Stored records
+ + + + + + +

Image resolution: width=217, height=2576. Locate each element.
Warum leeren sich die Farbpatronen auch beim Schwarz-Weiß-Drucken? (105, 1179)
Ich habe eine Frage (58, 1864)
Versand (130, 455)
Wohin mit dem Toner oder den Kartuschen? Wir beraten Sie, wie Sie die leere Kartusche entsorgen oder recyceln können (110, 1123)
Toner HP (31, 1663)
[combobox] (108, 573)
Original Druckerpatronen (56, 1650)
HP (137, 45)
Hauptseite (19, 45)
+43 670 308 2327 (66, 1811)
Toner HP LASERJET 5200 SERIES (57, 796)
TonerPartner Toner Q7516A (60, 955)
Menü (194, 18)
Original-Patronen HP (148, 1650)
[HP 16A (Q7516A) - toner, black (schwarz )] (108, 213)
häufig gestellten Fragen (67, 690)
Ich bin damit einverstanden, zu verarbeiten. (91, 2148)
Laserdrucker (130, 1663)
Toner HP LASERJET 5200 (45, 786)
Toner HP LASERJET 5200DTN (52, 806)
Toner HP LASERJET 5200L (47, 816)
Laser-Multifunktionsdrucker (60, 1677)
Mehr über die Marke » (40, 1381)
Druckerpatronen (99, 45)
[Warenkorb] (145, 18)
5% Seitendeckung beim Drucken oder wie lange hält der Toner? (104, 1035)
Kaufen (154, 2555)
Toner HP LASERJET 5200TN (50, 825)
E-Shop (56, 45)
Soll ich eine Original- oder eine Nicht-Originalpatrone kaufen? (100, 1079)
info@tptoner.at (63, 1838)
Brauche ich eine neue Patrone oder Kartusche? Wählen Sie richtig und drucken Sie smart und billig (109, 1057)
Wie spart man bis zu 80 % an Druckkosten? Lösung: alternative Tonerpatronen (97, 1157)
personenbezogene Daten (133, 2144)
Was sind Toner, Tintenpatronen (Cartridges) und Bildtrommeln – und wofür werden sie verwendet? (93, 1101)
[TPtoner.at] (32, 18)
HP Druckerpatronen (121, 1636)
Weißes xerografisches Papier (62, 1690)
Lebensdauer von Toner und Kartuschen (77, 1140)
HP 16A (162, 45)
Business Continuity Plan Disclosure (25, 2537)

+ + + + + + +

■ AIM OF THE TASK ■
Repeat the entries exactly, leaving nothing out.

■ EXPECTED ANSWER ■
Image resolution: width=217, height=2576. Locate each element.
Warum leeren sich die Farbpatronen auch beim Schwarz-Weiß-Drucken? (105, 1179)
Ich habe eine Frage (58, 1864)
Versand (130, 455)
Wohin mit dem Toner oder den Kartuschen? Wir beraten Sie, wie Sie die leere Kartusche entsorgen oder recyceln können (110, 1123)
Toner HP (31, 1663)
[combobox] (108, 573)
Original Druckerpatronen (56, 1650)
HP (137, 45)
Hauptseite (19, 45)
+43 670 308 2327 (66, 1811)
Toner HP LASERJET 5200 SERIES (57, 796)
TonerPartner Toner Q7516A (60, 955)
Menü (194, 18)
Original-Patronen HP (148, 1650)
[HP 16A (Q7516A) - toner, black (schwarz )] (108, 213)
häufig gestellten Fragen (67, 690)
Ich bin damit einverstanden, zu verarbeiten. (91, 2148)
Laserdrucker (130, 1663)
Toner HP LASERJET 5200 (45, 786)
Toner HP LASERJET 5200DTN (52, 806)
Toner HP LASERJET 5200L (47, 816)
Laser-Multifunktionsdrucker (60, 1677)
Mehr über die Marke » (40, 1381)
Druckerpatronen (99, 45)
[Warenkorb] (145, 18)
5% Seitendeckung beim Drucken oder wie lange hält der Toner? (104, 1035)
Kaufen (154, 2555)
Toner HP LASERJET 5200TN (50, 825)
E-Shop (56, 45)
Soll ich eine Original- oder eine Nicht-Originalpatrone kaufen? (100, 1079)
info@tptoner.at (63, 1838)
Brauche ich eine neue Patrone oder Kartusche? Wählen Sie richtig und drucken Sie smart und billig (109, 1057)
Wie spart man bis zu 80 % an Druckkosten? Lösung: alternative Tonerpatronen (97, 1157)
personenbezogene Daten (133, 2144)
Was sind Toner, Tintenpatronen (Cartridges) und Bildtrommeln – und wofür werden sie verwendet? (93, 1101)
[TPtoner.at] (32, 18)
HP Druckerpatronen (121, 1636)
Weißes xerografisches Papier (62, 1690)
Lebensdauer von Toner und Kartuschen (77, 1140)
HP 16A (162, 45)
Business Continuity Plan Disclosure (25, 2537)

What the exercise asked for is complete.